Now, reaction 2 of Glycerol Metabolism represents an oxidation reaction. Remember, when we've talked about oxidation reactions in the past, the class of enzyme we utilized was dehydrogenase. So here we're going to say the dehydrogenase enzyme oxidizes Glycerol 3 Phosphate to Dihydroxyacetone Phosphate, otherwise known as DHAP. Now, here we've utilized 1 NAD⁺, it's going to be reduced to 1 NADH. NADH represents an energetic molecule. If we take a look here, we have glycerol 3 phosphate as our substrate, our beginning material for reaction 2. NAD⁺ gets reduced, so that glycerol 3 phosphate can be oxidized. The enzyme we'd utilize is Glycerol 3 Phosphate dehydrogenase. Remember, the name of the enzyme is just the substrate name followed by the class of enzyme. Again, oxidation reactions we've utilized dehydrogenase as a class of enzymes in previous sections. Now, here dihydroxyacetone, we still have our inorganic phosphate here, and what we have occur is we have a secondary alcohol here in the middle. It gets oxidized to a ketone, giving us DHAP. Now, DHAP should be familiar because we've covered this molecule as well. Recall that DHAP can then directly enter reaction 5 of glycolysis or reaction 8 of gluconeogenesis. Okay? So this would represent the second reaction of glycerol metabolism.

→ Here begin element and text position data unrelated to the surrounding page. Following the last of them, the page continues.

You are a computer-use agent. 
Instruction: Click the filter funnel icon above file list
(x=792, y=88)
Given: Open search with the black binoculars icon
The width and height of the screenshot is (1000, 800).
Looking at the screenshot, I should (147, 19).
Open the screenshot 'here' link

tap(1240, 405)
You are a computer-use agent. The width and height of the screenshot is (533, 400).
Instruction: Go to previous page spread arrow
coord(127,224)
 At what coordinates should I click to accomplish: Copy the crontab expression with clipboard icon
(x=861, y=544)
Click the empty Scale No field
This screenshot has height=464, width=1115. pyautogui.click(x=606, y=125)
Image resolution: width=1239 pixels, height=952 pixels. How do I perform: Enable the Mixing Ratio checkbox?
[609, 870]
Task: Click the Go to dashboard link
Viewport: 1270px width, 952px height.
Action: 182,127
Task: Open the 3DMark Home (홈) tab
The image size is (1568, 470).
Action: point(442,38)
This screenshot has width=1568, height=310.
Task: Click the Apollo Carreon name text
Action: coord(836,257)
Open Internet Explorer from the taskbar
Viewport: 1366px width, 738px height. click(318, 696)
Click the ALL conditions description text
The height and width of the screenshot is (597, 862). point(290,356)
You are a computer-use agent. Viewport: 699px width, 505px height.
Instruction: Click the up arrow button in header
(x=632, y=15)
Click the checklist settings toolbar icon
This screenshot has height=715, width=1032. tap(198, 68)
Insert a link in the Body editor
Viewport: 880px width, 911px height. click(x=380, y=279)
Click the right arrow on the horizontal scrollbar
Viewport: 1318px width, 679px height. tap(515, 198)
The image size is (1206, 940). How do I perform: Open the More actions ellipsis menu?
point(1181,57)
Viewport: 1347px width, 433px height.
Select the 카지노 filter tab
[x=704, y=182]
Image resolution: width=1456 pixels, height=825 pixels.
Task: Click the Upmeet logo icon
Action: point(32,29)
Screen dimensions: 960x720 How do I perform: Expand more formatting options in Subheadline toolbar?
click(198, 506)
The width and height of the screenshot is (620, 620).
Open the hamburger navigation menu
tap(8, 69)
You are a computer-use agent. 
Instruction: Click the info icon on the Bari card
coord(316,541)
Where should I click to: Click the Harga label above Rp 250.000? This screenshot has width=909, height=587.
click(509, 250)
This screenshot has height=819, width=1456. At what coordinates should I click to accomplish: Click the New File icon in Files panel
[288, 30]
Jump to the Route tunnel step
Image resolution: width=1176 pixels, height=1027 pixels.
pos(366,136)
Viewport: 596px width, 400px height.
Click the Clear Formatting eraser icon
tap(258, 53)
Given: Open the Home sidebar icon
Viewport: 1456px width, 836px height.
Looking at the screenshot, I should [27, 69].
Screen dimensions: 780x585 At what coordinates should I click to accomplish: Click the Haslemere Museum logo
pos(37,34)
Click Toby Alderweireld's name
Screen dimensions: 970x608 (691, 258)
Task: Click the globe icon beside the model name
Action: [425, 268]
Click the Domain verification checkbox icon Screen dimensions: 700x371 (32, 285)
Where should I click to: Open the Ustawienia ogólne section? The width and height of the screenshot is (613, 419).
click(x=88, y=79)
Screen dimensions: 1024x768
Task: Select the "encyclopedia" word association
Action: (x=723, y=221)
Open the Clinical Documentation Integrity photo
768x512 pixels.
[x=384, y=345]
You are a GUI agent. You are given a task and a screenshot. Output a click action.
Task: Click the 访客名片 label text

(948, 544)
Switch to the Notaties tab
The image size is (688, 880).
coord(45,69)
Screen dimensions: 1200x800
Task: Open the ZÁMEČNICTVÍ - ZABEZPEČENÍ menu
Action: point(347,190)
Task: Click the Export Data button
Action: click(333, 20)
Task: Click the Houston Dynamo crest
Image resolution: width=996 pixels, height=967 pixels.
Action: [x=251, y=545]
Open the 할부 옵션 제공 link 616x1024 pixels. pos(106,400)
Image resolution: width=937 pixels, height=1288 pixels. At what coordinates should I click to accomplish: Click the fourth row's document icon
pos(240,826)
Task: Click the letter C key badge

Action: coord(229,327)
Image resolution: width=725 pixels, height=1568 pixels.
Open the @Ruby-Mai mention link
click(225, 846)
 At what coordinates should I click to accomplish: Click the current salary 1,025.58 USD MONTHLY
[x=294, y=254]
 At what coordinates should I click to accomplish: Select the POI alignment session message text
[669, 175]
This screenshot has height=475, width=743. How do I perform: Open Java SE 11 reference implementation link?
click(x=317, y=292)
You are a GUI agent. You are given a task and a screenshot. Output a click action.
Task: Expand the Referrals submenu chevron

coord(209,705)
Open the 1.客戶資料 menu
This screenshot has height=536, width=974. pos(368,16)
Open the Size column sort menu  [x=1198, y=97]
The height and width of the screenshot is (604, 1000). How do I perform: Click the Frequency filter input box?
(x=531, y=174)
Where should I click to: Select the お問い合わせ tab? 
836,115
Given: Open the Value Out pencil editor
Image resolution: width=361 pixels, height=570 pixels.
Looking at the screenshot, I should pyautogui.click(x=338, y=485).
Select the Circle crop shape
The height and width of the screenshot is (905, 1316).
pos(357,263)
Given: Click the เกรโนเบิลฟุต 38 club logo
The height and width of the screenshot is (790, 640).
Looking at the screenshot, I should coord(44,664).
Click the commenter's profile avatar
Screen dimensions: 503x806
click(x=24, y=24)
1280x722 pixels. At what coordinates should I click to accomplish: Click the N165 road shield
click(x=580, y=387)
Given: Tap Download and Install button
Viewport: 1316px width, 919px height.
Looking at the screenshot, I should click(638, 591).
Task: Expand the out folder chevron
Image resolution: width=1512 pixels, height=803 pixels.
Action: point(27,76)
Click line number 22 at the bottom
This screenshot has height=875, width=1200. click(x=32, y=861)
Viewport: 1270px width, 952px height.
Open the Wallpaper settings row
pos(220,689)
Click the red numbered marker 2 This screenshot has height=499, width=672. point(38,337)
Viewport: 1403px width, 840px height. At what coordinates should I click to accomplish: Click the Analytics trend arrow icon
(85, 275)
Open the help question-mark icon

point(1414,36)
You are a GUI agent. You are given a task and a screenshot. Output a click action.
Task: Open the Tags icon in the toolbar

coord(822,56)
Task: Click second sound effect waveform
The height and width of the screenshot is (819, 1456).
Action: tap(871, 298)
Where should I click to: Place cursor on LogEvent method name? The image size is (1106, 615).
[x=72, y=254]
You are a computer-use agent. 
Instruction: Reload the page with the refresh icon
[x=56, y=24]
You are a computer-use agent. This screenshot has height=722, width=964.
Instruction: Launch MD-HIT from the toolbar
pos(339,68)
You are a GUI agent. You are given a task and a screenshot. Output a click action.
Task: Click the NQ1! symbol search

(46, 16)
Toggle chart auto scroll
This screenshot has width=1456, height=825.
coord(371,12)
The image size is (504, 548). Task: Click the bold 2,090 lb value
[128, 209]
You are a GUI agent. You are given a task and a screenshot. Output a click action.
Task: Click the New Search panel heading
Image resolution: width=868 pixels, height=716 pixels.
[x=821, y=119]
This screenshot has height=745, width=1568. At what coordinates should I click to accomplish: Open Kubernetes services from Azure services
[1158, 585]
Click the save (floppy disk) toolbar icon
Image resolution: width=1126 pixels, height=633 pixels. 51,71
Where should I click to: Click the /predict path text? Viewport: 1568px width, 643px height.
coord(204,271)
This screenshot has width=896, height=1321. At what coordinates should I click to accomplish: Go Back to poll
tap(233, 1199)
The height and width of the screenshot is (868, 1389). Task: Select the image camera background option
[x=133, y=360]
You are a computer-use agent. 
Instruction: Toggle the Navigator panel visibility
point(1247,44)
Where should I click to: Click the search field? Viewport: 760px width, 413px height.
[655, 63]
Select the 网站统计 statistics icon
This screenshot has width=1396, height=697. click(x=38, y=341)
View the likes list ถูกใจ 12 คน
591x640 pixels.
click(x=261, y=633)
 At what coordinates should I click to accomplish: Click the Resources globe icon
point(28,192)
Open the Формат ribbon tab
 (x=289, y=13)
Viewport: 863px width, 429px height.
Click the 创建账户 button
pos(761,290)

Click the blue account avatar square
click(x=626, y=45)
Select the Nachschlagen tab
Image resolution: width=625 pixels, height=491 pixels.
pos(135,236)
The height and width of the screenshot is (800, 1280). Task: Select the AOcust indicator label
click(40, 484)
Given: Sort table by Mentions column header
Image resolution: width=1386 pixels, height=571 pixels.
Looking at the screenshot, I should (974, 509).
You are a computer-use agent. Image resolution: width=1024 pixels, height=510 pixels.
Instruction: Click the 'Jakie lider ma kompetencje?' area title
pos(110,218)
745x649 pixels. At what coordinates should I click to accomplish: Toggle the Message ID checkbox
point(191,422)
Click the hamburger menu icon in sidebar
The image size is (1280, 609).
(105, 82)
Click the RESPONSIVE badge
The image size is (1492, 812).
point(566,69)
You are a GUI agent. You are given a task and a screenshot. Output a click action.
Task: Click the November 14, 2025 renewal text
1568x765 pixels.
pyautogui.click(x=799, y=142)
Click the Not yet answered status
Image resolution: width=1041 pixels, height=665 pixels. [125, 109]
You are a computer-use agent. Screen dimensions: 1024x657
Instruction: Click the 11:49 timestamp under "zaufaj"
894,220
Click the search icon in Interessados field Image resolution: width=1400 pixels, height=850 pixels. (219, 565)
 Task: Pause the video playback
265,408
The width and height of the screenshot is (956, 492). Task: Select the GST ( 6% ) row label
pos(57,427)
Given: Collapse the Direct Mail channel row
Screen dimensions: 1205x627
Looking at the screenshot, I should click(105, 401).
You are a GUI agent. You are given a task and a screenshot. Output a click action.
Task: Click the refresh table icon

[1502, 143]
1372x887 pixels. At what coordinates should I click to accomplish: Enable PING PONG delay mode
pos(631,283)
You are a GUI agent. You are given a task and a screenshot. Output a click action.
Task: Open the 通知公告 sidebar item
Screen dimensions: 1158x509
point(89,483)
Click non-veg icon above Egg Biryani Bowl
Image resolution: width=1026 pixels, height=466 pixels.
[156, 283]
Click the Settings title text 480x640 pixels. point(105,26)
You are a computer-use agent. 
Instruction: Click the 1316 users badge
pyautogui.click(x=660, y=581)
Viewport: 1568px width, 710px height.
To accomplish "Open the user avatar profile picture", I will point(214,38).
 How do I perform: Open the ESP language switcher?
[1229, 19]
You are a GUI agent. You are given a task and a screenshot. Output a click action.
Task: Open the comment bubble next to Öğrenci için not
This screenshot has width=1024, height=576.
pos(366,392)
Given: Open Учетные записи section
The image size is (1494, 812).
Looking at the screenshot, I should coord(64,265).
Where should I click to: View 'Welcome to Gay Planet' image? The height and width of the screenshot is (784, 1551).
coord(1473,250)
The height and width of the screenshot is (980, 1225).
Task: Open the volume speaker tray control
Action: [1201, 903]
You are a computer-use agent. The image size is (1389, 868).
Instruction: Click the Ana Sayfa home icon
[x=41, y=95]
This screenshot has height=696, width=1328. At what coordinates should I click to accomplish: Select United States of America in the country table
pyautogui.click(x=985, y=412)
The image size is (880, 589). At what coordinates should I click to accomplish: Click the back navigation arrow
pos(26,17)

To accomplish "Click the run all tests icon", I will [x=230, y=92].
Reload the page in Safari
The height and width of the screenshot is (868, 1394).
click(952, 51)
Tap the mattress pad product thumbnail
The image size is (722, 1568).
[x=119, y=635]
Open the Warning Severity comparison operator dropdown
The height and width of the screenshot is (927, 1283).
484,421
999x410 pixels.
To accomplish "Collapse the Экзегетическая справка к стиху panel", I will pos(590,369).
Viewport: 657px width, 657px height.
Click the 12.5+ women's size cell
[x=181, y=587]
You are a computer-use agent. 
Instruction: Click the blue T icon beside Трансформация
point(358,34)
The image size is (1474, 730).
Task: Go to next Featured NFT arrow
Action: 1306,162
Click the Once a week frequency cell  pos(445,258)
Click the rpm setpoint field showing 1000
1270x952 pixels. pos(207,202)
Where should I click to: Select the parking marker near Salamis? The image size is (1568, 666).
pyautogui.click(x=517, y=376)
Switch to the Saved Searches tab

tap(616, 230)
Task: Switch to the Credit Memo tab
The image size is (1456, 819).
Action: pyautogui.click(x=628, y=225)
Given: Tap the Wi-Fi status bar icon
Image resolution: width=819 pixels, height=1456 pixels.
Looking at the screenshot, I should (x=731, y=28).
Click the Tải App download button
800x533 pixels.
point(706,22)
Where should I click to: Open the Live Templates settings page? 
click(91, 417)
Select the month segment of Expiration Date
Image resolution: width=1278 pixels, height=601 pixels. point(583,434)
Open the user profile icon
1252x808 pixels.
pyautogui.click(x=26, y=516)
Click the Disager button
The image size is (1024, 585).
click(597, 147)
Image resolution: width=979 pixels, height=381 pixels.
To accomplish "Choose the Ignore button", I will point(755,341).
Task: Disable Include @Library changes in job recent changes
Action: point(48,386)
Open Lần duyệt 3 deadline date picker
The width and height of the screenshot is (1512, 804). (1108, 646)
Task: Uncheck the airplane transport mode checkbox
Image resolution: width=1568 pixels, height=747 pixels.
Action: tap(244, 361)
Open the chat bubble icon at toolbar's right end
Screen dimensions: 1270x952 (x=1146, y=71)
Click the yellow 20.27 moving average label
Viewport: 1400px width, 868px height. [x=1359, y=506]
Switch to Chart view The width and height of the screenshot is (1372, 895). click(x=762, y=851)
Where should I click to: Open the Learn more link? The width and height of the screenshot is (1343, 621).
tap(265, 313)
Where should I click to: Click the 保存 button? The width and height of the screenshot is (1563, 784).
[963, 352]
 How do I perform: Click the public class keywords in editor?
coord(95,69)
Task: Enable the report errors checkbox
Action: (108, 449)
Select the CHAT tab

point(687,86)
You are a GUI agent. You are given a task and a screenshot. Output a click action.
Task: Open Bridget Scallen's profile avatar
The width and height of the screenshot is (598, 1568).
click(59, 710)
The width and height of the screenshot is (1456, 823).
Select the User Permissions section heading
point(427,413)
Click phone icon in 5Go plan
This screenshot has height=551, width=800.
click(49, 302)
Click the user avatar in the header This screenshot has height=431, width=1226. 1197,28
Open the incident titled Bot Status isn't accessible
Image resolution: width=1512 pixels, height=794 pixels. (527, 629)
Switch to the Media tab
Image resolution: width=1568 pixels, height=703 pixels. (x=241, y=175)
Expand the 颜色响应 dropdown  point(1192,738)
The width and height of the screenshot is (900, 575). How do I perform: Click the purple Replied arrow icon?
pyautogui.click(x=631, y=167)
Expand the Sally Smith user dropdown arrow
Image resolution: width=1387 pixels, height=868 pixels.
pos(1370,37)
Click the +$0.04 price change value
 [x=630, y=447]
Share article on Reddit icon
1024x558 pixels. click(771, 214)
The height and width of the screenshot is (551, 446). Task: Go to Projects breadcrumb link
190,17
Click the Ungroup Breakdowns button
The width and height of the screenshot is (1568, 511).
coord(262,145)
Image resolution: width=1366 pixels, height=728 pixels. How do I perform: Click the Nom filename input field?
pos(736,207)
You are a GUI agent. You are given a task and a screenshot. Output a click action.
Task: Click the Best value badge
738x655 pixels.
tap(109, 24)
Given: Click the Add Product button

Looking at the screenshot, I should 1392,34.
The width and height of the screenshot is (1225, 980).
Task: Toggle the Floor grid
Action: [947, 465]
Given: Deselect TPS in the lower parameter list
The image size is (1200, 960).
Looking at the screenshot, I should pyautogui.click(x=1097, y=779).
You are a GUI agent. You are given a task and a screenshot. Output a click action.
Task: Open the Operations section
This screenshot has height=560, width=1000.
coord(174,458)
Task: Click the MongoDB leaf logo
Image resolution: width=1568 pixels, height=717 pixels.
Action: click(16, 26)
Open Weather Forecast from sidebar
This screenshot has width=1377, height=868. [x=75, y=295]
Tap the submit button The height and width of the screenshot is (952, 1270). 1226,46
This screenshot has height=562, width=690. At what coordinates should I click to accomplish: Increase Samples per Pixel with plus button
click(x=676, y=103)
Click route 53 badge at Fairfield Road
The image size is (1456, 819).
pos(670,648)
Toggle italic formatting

We take a look here at this example question, it says, which of the following statements is true in regard to Glycerol Metabolism? Here, the first step involves the use of a kinase that phosphorylates a secondary alcohol group. Remember, we're changing glycerol to Glycerol 3-phosphate, that alcohol represents not a secondary alcohol, but a primary alcohol. So this would not be true. NAD⁺ represents a high energy molecule produced during step 2. No, it's not NAD⁺ that represents the high energy molecule produced, instead, it's NADH. An isomerase enzyme could be used for the conversion of Glycerol 3-phosphate to DHAP. Now, remember, an isomerase would just create another isomer for glycerol from Glycerol 3-phosphate. That would mean that we have the same number of elements in both compounds. But we're not using an isomerase, we're doing an oxidation, so we're using a dehydrogenase. We're actually losing elements. DHAP and Glycerol 3-phosphate don't have the same molecular formula, therefore, they're not isomers of each other. So an isomerase wouldn't have been used. So this leaves d as our answer. Here, the ATP molecule serves as a phosphate source to phosphorylate a primary alcohol group. That's correct. Remember, we're going from glycerol to Glycerol 3-phosphate, we are adding an inorganic phosphate to a primary carbon. It was a primary alcohol when we've phosphorylated it. So here, the only answer that's correct would have to be option d.